Critics claim that advertising is just a lot of hot air. For the next month, at certain bus stops, they will have a point. In the latest example of a trend that is becoming increasingly popular on Madison Avenue, heated air will descend from the roofs of 10 bus shelters in Chicago, courtesy of the Stove Top brand of stuffing sold by Kraft Foods. From Tuesday through the end of this month, Kraft is arranging for the company that builds and maintains the bus shelters, JCDecaux North America, to heat them, trying to bring to life the warm feeling that consumers get when they eat stuffing, according to Kraft. Such “experiential marketing” is intended to entice consumers to experience products or brands tangibly rather than bombard them with pitches. It is a response to the growing ability of consumers to ignore or avoid traditional advertising, thanks to technology like digital video recorders.

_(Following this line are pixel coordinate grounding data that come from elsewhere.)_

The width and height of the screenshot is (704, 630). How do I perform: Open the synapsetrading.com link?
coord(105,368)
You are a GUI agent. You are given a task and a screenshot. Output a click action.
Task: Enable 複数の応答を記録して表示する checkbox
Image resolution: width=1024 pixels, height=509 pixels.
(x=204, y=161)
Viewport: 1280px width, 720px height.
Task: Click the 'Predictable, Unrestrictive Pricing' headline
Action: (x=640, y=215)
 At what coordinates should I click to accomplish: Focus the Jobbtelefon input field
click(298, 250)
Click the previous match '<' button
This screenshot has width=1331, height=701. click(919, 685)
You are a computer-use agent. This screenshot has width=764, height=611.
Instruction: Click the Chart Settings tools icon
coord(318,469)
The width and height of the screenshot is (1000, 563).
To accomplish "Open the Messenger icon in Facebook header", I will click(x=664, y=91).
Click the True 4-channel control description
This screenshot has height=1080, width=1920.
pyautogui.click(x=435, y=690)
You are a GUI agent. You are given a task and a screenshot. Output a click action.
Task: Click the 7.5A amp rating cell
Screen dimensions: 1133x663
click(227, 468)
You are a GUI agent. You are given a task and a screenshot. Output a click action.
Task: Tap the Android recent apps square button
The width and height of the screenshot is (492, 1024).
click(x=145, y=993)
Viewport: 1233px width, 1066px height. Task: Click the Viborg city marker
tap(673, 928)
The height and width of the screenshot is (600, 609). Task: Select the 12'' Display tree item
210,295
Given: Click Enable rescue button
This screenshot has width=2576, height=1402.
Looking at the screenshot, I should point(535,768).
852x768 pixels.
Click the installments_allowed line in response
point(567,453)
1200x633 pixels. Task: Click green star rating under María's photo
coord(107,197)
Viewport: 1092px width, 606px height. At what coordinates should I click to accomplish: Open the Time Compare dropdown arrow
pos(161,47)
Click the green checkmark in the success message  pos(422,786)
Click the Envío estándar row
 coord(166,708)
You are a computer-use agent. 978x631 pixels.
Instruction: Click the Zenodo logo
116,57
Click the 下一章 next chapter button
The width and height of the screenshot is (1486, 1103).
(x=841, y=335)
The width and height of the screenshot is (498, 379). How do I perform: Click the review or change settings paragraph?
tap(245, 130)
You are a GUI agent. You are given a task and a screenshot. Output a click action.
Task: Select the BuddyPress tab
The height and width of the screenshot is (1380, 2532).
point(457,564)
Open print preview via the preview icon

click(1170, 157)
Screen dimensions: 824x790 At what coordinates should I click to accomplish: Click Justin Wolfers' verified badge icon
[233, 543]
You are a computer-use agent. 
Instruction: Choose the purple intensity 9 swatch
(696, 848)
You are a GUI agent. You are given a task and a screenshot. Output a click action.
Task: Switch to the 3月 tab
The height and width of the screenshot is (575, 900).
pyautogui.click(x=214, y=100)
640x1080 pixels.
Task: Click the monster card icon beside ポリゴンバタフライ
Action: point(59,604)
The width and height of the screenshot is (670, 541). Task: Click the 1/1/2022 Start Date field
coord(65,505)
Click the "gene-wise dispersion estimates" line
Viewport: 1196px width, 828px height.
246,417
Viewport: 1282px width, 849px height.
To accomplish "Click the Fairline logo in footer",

Experiential marketing is also an acknowledgment that products and brands must offer alternatives to the interruptive model of peddling that has been the mainstay of advertising for more than a half-century, which disrupts what consumers want to watch, read or hear. “Stove Top as a brand has a great equity in the area of warmth,” said Ellen Thompson, brand manager for Stove Top at Kraft Foods in Glenview, Ill. “This is an opportunity to expand into a multisensory experience.” The 10 heated shelters, primarily in downtown Chicago locations like Michigan Avenue and State Street, will have posters that read: “Cold, provided by winter. Warmth, provided by Stove Top.” The posters will also appear on 40 other bus shelters that will not have heated roofs. During the first three weeks of December, Kraft plans to give samples of a new variety of Stove Top, called Quick Cups, to commuters and passers-by at half of the heated shelters. “People don’t always think of Stove Top for an everyday meal,” said Jamie Mattikow, vice president for marketing in the grocery division at Kraft. “In these hard times, when people are eating more at home,” he added, there is “a great opportunity to introduce our brands to people in a new way.” (From The New York Times)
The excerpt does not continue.